この業界では長く不況が続き各社で様々な経営努力をしてきたと思います。もちろん、将来的に外国人旅行者の増加を見据えてしっかり準備をしてきた所もありますが、どちらかというと現在の業界の好調要因は、各人の経営努力というより市場トレンドから湧いて出てきたものとも言えます。



波に乗って勘違いしない

ビジネスにおいては、いかに市場トレンドに乗ることが大事だと感じさせられます。市場トレンドに乗ることで、経営努力だけでは成し遂げられなかった大きな成果を生むことができます。ネットバブルが良い例です。しかし、いざ市場トレンドに乗ると経営者は足元が見えなくなるものです。

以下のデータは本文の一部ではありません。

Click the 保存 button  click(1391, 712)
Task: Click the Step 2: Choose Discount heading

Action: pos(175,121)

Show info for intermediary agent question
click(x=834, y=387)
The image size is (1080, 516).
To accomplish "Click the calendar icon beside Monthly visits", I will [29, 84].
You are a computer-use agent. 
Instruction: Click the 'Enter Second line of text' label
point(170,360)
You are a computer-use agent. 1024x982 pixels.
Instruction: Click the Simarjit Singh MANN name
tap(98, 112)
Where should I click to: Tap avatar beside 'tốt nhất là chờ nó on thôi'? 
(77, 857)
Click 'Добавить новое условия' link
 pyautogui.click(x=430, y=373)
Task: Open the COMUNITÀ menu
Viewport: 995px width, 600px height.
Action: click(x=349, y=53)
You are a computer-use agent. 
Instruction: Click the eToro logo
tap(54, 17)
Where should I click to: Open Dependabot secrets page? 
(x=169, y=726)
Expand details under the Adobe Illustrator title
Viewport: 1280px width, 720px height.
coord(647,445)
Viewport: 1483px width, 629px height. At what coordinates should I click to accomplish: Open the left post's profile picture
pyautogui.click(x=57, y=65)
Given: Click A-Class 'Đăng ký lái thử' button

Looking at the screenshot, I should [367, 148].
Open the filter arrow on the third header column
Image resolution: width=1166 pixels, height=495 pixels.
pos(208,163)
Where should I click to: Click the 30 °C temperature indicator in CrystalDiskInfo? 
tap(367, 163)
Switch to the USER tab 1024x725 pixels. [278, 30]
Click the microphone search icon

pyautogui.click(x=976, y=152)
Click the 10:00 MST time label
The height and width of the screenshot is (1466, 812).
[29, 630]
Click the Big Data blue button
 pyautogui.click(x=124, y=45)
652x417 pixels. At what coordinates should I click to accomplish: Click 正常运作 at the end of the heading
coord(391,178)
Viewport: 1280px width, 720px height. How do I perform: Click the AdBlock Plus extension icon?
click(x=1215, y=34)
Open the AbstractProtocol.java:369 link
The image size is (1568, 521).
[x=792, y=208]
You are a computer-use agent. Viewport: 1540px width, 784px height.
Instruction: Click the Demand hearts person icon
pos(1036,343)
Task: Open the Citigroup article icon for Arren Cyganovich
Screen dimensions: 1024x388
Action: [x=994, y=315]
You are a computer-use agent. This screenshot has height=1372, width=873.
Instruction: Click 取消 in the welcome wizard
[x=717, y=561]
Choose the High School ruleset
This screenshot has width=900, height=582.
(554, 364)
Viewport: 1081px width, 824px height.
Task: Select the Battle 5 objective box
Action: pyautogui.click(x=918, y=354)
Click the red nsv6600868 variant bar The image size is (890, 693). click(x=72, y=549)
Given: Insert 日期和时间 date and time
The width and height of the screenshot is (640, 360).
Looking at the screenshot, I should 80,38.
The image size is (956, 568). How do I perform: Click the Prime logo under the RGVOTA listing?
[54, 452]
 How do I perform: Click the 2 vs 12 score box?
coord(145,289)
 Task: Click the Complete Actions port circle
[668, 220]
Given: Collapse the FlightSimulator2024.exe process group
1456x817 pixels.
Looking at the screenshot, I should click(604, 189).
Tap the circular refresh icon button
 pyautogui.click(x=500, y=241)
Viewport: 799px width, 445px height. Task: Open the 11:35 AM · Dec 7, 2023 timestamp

好調の要因は「自分の努力によってもたらされたも」と勘違いしてしまいます。

すると反対に市場トレンドが失速した時「こんなはずではない」「頑張ればなんとかなる」と思い、撤退が遅れます。周りの人間や自分に「努力が足りない」と当たってしまうこともあります。そうならないためにも、現在の成功要因は「たまたまだった」というくらい割りきった考え方も必要です。

経営努力が無駄なのではありません。むしろ必要です。小さな波に乗りながら、大きな波に乗る準備をする。あるいは波が起こる仕掛けをする。大きな波がきた時は惜しみなく経営資源を投下できる体力を持つ。波が終わったらしっかり引く。波がこないうちは我慢してしっかり蓄える。こういった大局観バランス感覚を持った経営努力が必要なのだと思います。